### Trecho do texto
15 de março de 1985 foi uma sexta-feira. Hoje, essa sexta-feira cai em 11 de março. Naquele ano, nesta data, ninguém ainda sabia nem poderia prever o que iria acontecer nos dias seguintes, talvez os mais tensos e mais dramáticos da história do Brasil.
A quase certeza é que no dia 11 Tancredo já estivesse sentindo dores e já se havia desencadeado o processo que o levaria à morte. Os relatos médicos, a que só ultimamente tive acesso, são contraditórios quanto à presença dos primeiros sintomas. O doutor Warren Zapol, intensivista do Massachusetts General Hospital, que acompanhou Tancredo Neves nos últimos dias, diz ter sido o dia 10 aquele em que ele começou a sentir as primeiras dores. Já o doutor Francisco Pinheiro da Rocha diz ter sido chamado no dia 13 de março. Nesse dia, às 11h30, examinou o presidente detalhadamente e ele apresentava "abdome agudo cirúrgico". Reagia à apalpação e tinha perfeitamente definida uma "massa intra-abdominal que sugeria tratar-se de um plastrão (formação em forma de gravata larga) organizado naquele local".

### Registros de dados salvos
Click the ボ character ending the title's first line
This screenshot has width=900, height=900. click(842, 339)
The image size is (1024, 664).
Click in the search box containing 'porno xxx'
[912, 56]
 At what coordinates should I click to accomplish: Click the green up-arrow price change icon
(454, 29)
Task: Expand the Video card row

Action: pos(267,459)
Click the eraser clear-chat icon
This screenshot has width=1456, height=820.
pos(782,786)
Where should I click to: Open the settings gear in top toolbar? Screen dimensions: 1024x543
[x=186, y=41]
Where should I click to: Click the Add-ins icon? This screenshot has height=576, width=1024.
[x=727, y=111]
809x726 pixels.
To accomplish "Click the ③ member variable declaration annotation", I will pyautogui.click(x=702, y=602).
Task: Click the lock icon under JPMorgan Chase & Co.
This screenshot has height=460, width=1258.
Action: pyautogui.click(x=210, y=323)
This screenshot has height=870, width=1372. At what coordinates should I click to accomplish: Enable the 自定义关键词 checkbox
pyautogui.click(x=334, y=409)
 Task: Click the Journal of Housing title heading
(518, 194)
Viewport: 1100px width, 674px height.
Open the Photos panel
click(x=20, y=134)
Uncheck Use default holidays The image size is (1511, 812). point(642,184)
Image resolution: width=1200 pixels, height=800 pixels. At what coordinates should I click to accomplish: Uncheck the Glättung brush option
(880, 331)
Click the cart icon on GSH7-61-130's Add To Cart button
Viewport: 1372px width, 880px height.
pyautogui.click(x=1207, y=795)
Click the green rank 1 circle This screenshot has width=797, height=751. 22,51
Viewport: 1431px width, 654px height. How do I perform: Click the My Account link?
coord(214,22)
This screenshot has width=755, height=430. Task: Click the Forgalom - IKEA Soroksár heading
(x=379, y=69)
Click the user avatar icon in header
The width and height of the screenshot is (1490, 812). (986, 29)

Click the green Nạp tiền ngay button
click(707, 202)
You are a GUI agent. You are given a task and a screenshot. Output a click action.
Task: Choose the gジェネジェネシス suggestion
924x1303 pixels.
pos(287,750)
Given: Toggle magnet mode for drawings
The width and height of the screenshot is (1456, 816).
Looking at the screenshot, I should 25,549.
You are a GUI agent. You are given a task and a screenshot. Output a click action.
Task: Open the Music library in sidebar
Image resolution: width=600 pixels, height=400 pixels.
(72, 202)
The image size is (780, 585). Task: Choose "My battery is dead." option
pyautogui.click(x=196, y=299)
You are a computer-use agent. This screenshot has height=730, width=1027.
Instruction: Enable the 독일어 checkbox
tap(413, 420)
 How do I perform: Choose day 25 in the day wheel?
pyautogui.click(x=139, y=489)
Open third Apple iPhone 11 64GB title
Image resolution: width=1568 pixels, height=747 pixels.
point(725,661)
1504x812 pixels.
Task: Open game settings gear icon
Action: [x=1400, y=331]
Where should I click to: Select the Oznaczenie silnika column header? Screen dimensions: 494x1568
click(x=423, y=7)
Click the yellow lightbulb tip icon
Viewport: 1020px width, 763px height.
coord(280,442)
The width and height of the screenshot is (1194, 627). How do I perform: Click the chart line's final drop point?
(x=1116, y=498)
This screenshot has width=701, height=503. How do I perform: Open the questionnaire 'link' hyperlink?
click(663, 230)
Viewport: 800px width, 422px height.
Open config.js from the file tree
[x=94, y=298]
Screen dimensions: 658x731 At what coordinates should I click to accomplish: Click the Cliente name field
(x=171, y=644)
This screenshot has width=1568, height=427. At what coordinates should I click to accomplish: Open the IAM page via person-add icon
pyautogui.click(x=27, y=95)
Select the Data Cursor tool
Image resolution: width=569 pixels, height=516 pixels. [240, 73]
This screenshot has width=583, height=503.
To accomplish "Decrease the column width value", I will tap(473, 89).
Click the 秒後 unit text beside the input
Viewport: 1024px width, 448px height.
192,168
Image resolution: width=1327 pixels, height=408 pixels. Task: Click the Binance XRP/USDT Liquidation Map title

### Tarefa A
No trecho sobre Tancredo Neves, reescreva tudo desde "15 de março" até "história do Brasil.", substituindo "Brasil" por "país".
### Tarefa B
Traduza para o inglês a seguinte frase do trecho sobre Tancredo Neves: "Os relatos médicos, a que só ultimamente tive acesso, são contraditórios quanto à presença dos primeiros sintomas."

### Resultado do exercício A
15 de março de 1985 foi uma sexta-feira. Hoje, essa sexta-feira cai em 11 de março. Naquele ano, nesta data, ninguém ainda sabia nem poderia prever o que iria acontecer nos dias seguintes, talvez os mais tensos e mais dramáticos da história do país.

### Resultado do exercício B
The medical reports, to which I have only recently had access, are contradictory regarding the presence of the first symptoms.